The inclusive term “Digital Art and Expression” used in this chapter recognizes that it is in the unique properties of a machine (computer hardware and software) along with human creativity where innovation and novelty emerges, whether this happens in a Museum or on a Twitter account. The chapter will look at the ways in which artists explore digital code as an expressive tool and medium. All popular digital media, as we have learned from Benjamin and McLuhan, passively alter and shape individual and social behavior. Digital artists seek to challenge this passivity by using the unique properties of computers to create new sensations, perspectives, and experiences.
“The Analytical Engine has no pretensions whatever to originate anything. It can do whatever we know how to order it to perform…. Its province is to assist us in making available what we are already acquainted with.” - Ada Lovelace
In 1842, Ada Lovelace, inspired by Babbage's research into his Analytical Engine, began taking notes about the creative and not purely mathematical possibilities of computation. She understood that a computer could do what one asked of it. For example, with a computer one could "...compose elaborate and scientific pieces of music of any degree of complexity or extent." Ada's intuitive understanding of code as a tool for complex semiotic processing - a tool for literary, visual and musical creation - contributed to the idea of the computer as a personal creative assistant.
Computer Art began in the 1950s as the creative play of computer engineers and scientists, because they were the only ones who had access to the computers. From these first experiments, visual artists began exploring the possibilities of computers and animation. Algorithms, as Ada had observed over a century earlier, could process any data - incuding dots, lines and shapes. John Whitney is considered to be one of the fathers of computer animation. In the early 60's, Whitney used a self-built analog computer to create animated title sequences and commercials for movies and television. A record of these visual effects he collected in a work called Catalog.

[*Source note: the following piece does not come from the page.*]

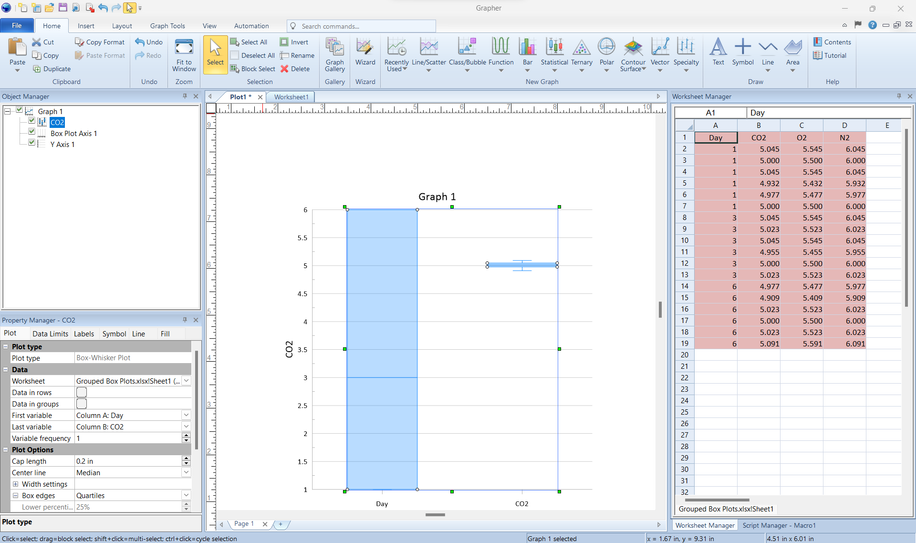Open the Data Limits property tab

(50, 334)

By the 1970s, Whitney began working with faster, digital computers to make work such as his psychedelic digital film Arabesque. These "primitive" works, in comparison to today's computer animation, show the remarkable ability of a computer, with human instructions, to plot change over time, to simulate organic movements and to organize elements into complex patterns. Like cinema, computers have the breath of life.
Language artists also found inspiration in computer programming. bpNichol (Barrie Phillip Nichol) was a Canadian poet, fiction writer, digital and sound poet, editor and publisher. In 1983-1884, he created a series of computer programmed kinetic poems using an Apple IIe computer and the Apple BASIC programming language. When Basic became obsolete, a student replicated the poems in Hypercard. When Hypercard became obsolete the work was rescued with a video screen capture. See FIRST SCREENING below.
Artists who hand-code their art are directly working with the unique aspects of a computer's environment: random access, simulation, looping, stored data, user input, complex algorithms, duplication. Not all digital artists are coders, however. A digital photographer works with computer hardware and software and rarely needs to look at code to manipulate an image. Those artists and amateur creators who rely on common digital tools for creating images and sounds, are still creatively manipulating code. A digital "brush" that lays paint on a "canvas" is simply a precise set of instructions in the software, activated by user inputs and passed to the computer for execution. Instead of coding directly with a programming language, a majority of digital creators work with graphic user interfaces to perform specific tasks that the software then translates into code.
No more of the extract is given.